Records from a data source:
======
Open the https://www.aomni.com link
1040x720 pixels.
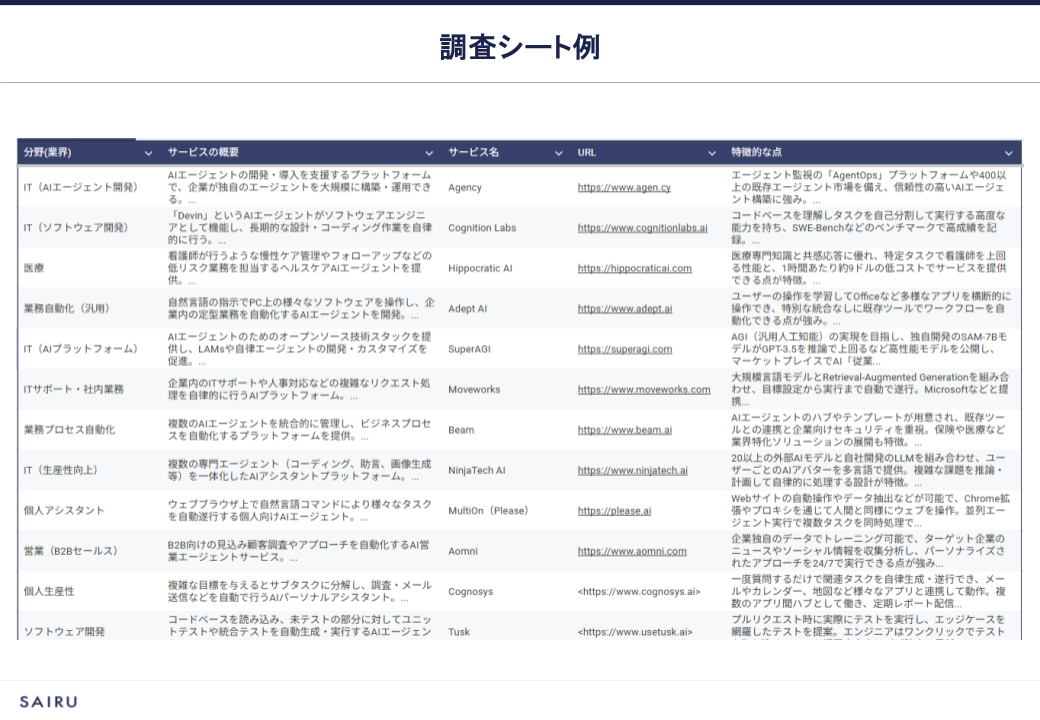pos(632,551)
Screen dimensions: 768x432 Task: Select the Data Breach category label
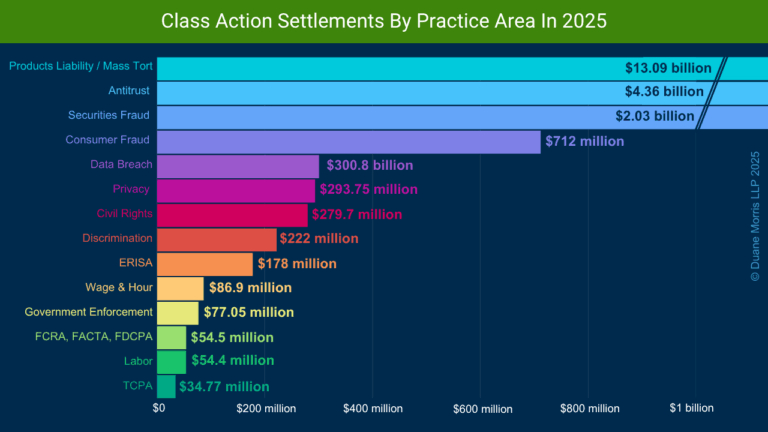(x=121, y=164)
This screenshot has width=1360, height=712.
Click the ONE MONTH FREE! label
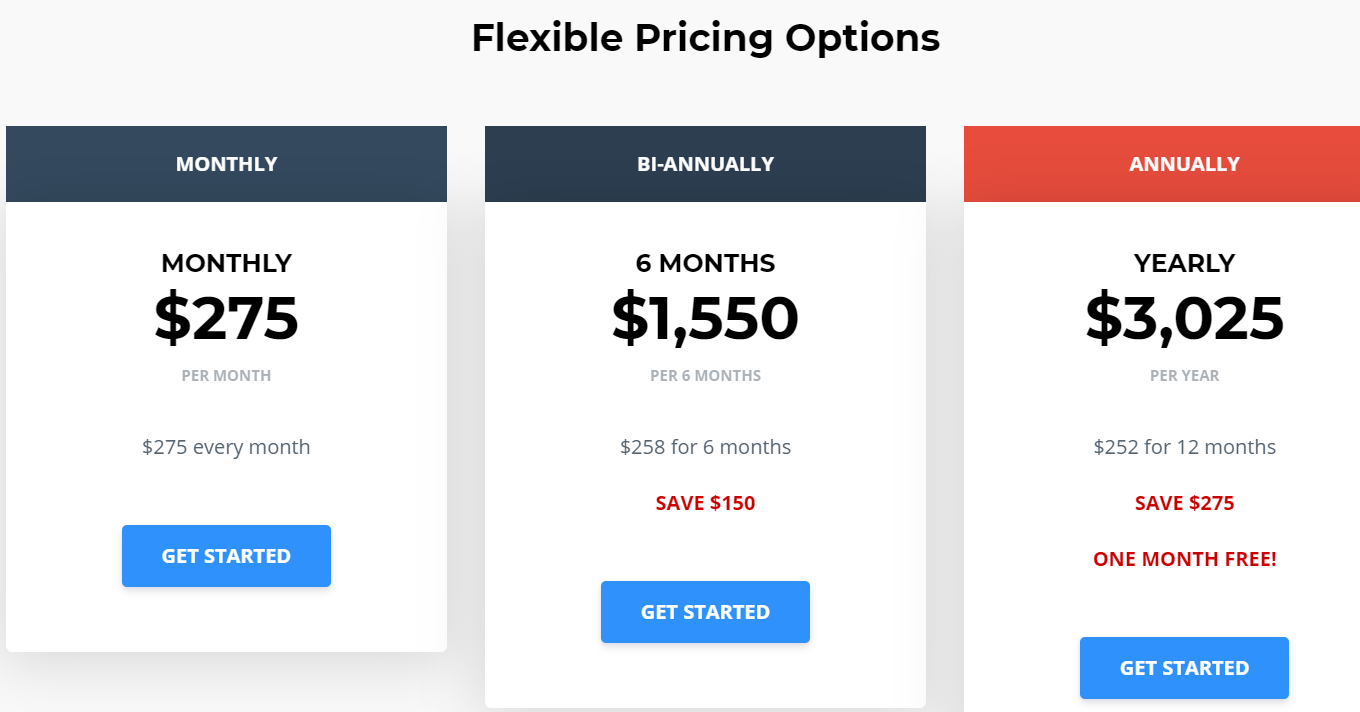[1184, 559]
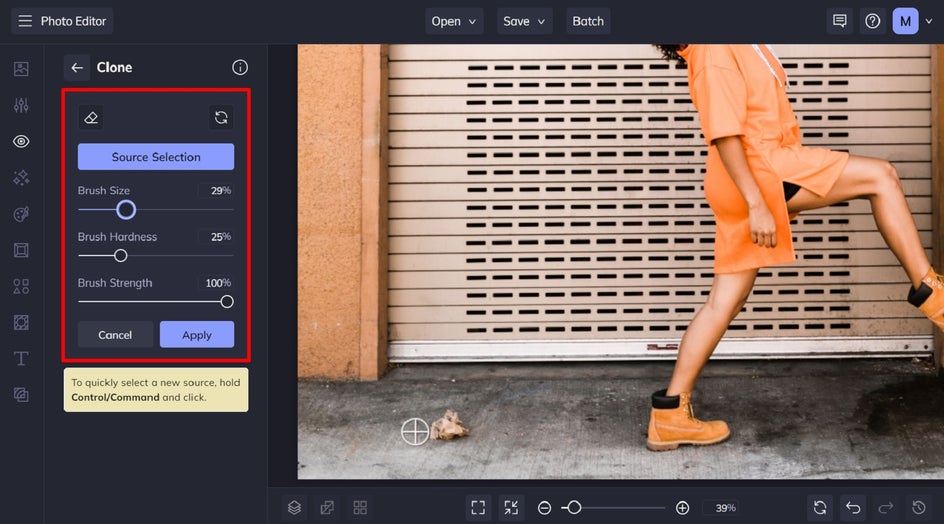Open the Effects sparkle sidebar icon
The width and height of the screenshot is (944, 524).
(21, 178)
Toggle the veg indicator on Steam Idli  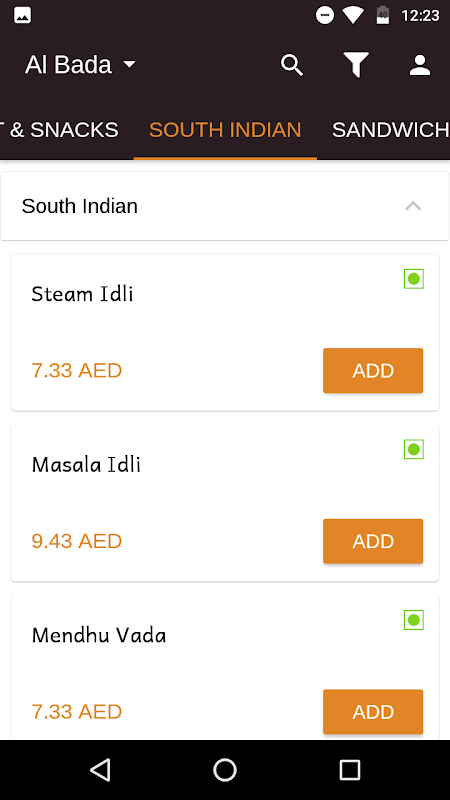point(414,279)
======
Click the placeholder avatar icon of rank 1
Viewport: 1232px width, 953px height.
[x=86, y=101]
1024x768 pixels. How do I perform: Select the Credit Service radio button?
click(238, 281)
======
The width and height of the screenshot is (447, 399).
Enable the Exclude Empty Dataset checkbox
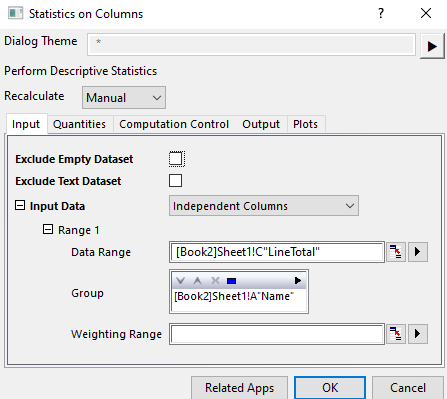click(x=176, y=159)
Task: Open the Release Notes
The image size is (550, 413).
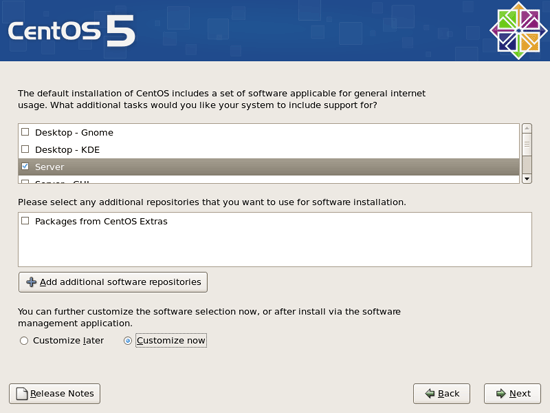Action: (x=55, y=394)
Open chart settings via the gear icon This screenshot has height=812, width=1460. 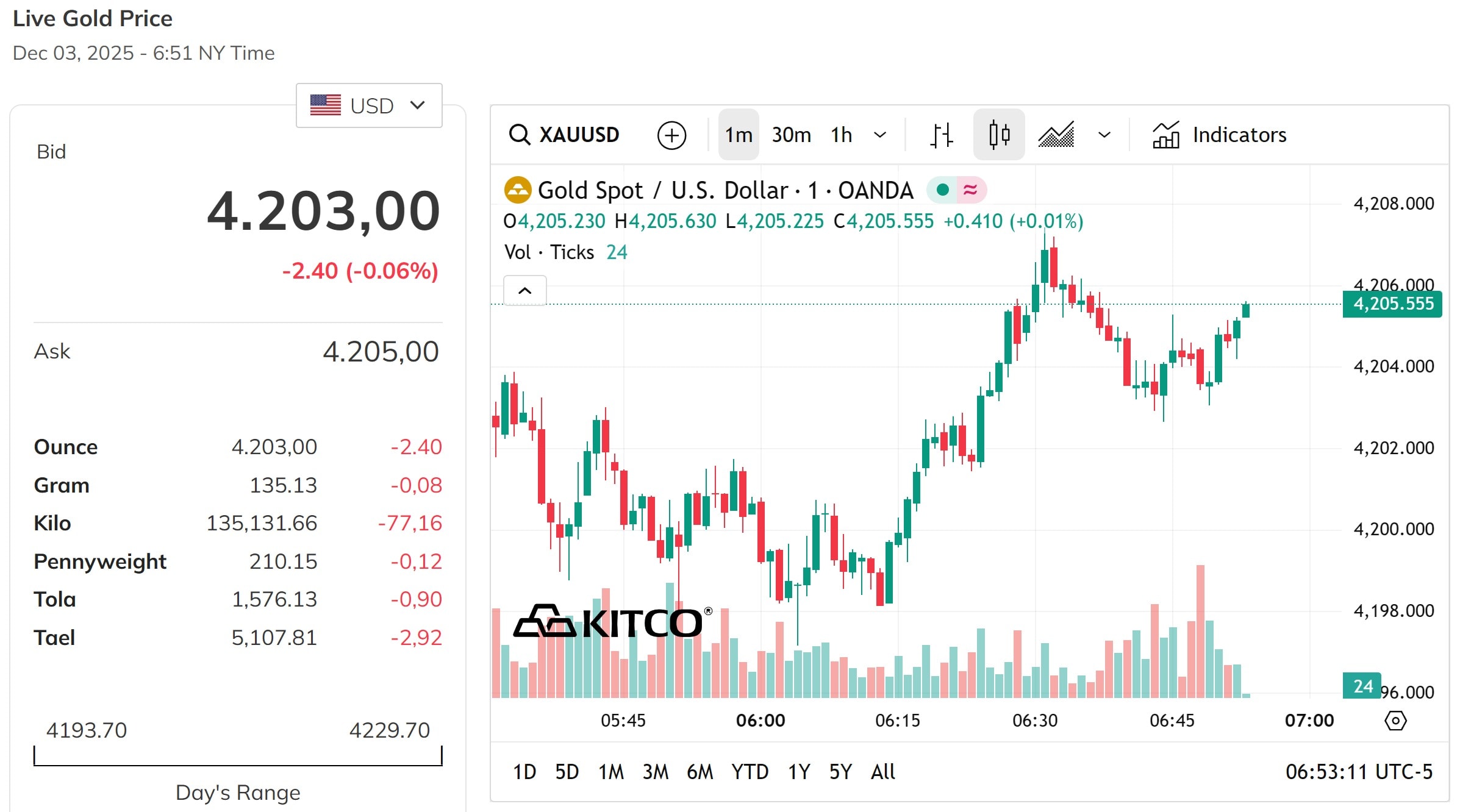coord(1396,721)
======
In the entries above, find the line that contains "Open the https://www.aomni.com link" and the line that contains "This screenshot has width=1360, height=712.". Reproduce exactly those two lines and every line between them, but not the pictures.

Open the https://www.aomni.com link
1040x720 pixels.
pos(632,551)
Screen dimensions: 768x432 Task: Select the Data Breach category label
(x=121, y=164)
This screenshot has width=1360, height=712.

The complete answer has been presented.